Dataset excerpt:
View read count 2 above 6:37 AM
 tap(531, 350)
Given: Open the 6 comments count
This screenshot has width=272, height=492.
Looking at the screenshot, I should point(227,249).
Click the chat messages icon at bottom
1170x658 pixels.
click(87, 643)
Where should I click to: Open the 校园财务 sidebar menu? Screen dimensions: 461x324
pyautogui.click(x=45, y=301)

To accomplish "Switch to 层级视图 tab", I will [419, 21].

==

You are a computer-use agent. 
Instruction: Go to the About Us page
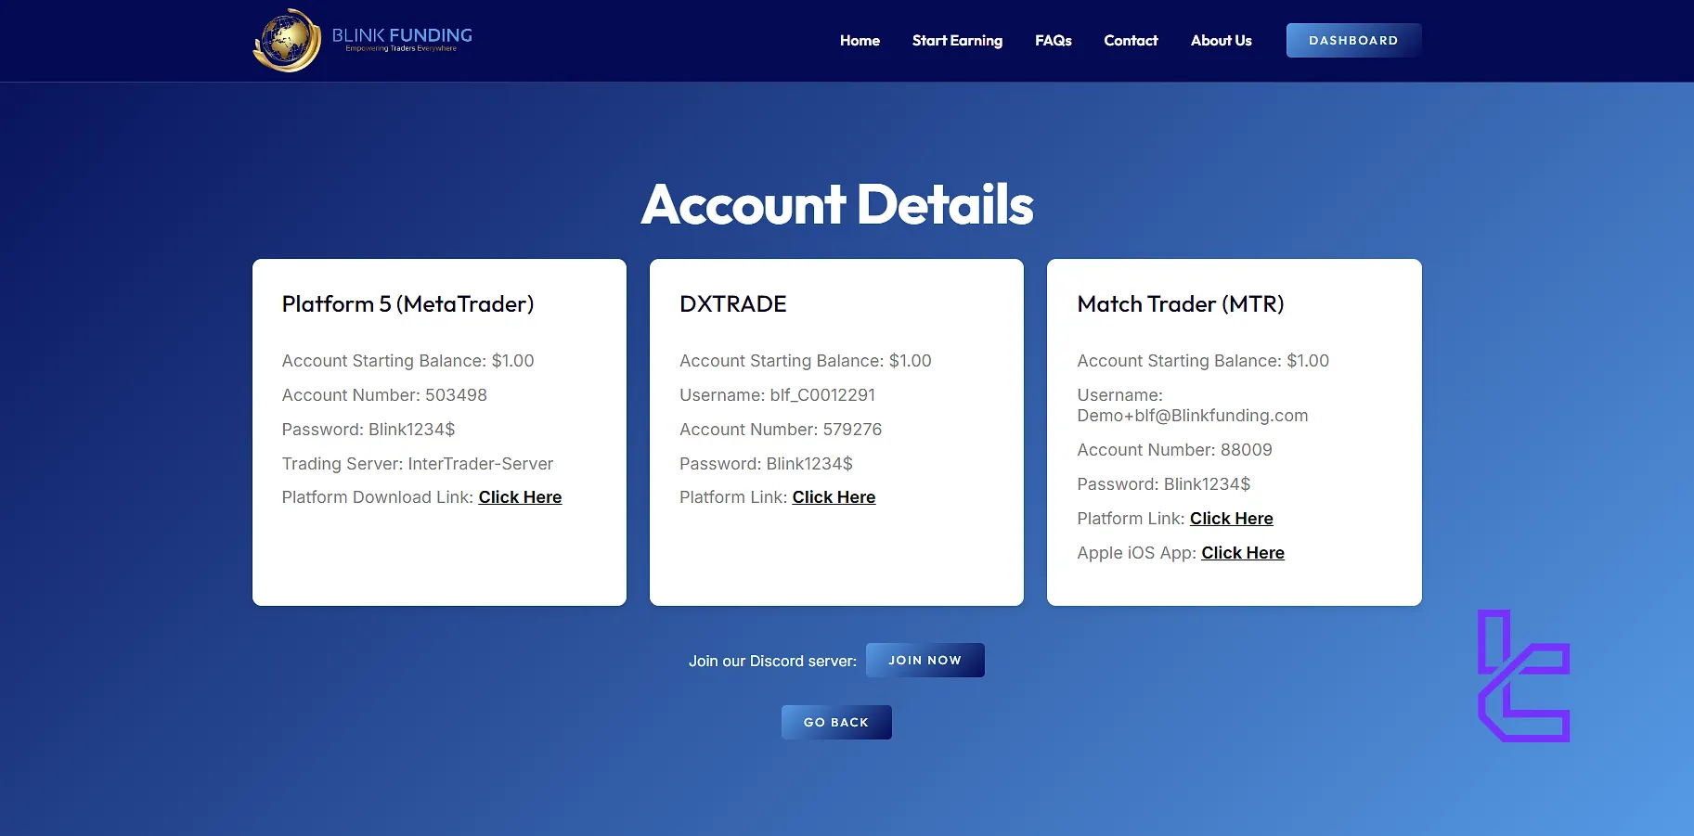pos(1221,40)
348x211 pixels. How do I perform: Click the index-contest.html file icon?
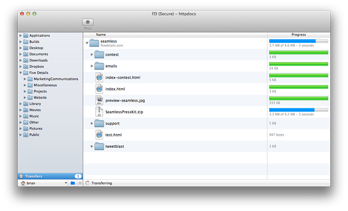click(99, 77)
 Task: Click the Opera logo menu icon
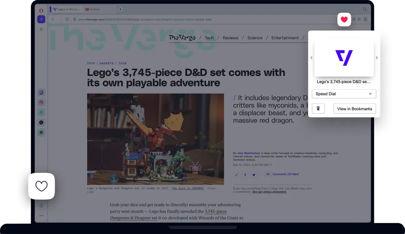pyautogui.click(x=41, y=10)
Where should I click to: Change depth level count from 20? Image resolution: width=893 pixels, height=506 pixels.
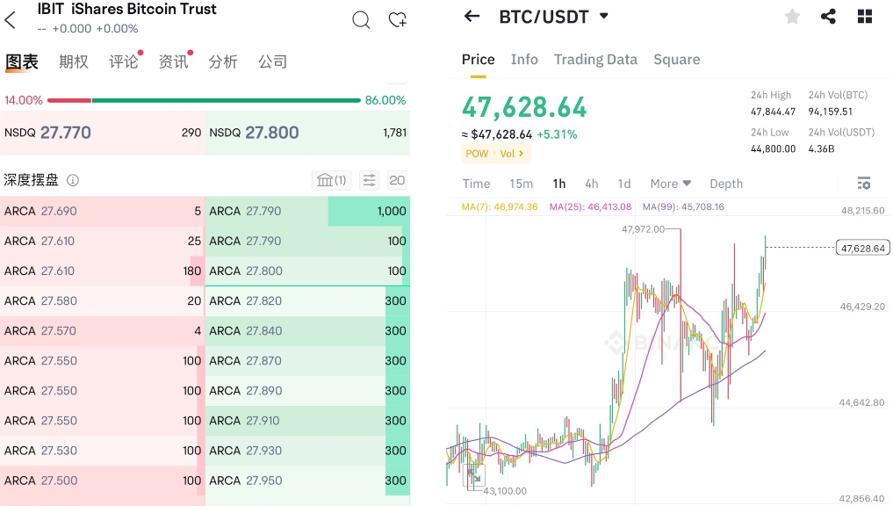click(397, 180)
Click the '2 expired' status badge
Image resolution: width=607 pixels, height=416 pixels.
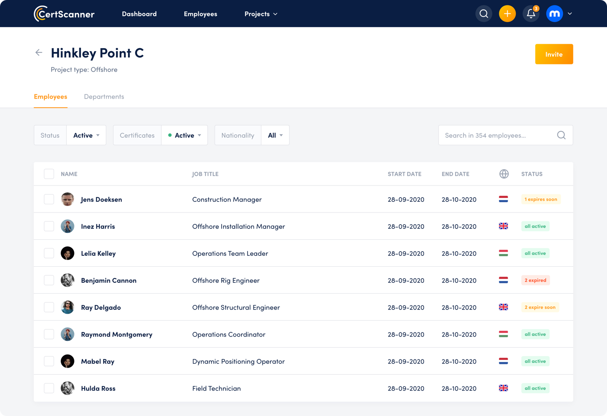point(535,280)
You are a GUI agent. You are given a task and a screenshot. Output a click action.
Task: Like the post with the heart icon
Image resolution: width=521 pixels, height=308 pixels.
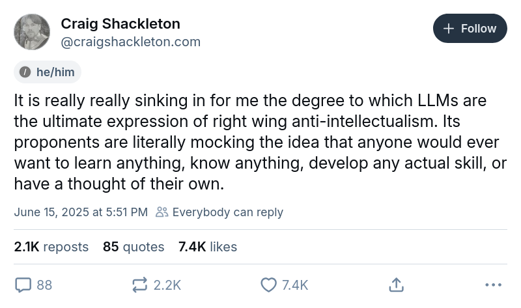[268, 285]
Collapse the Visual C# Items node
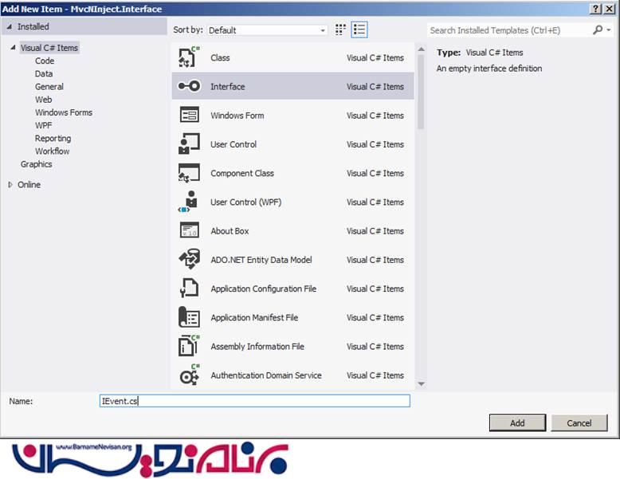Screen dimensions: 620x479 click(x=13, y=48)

==

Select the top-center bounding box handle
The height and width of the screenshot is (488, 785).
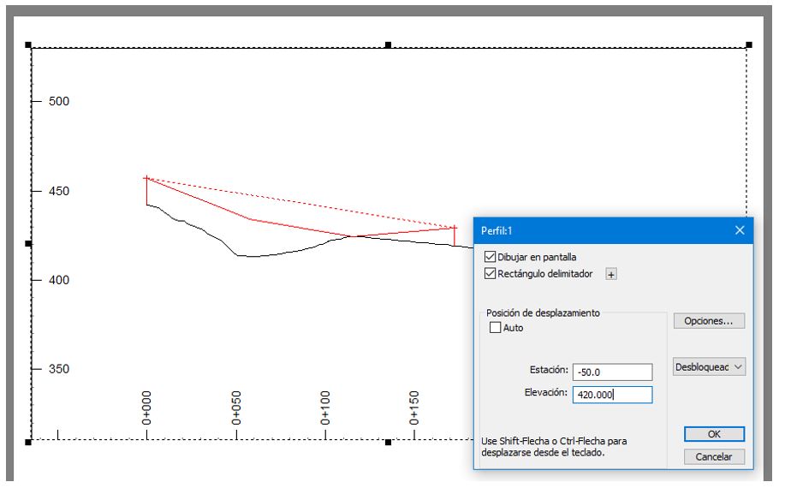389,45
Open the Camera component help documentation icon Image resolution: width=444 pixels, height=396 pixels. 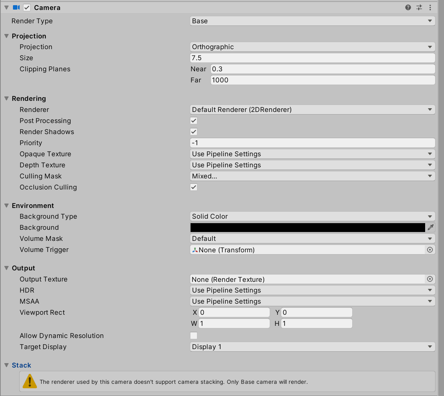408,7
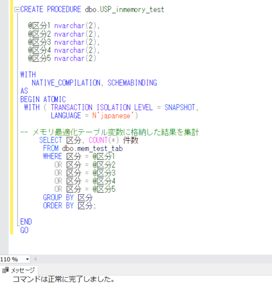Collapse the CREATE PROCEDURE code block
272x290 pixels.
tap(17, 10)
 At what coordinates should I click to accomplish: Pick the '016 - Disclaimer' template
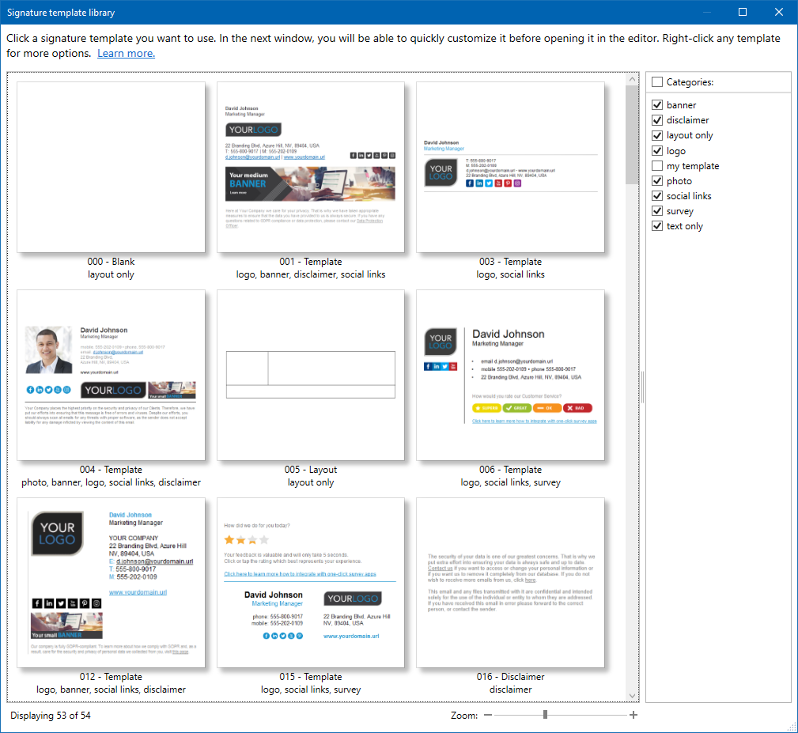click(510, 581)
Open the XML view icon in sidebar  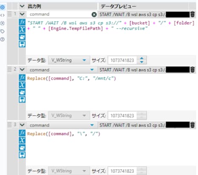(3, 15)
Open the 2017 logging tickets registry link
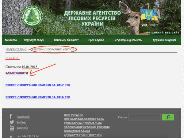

# TASK OBJECTIVE
Which lines in the rows above contain the word "should"? Copy out each of those lines.

# EXERCISE SOLUTION
Looking at the screenshot, I should point(227,249).
Where should I click to: Open the 校园财务 sidebar menu? Screen dimensions: 461x324
Where should I click to: Change depth level count from 20? Image resolution: width=893 pixels, height=506 pixels.
 At what coordinates should I click to accomplish: Pick the '016 - Disclaimer' template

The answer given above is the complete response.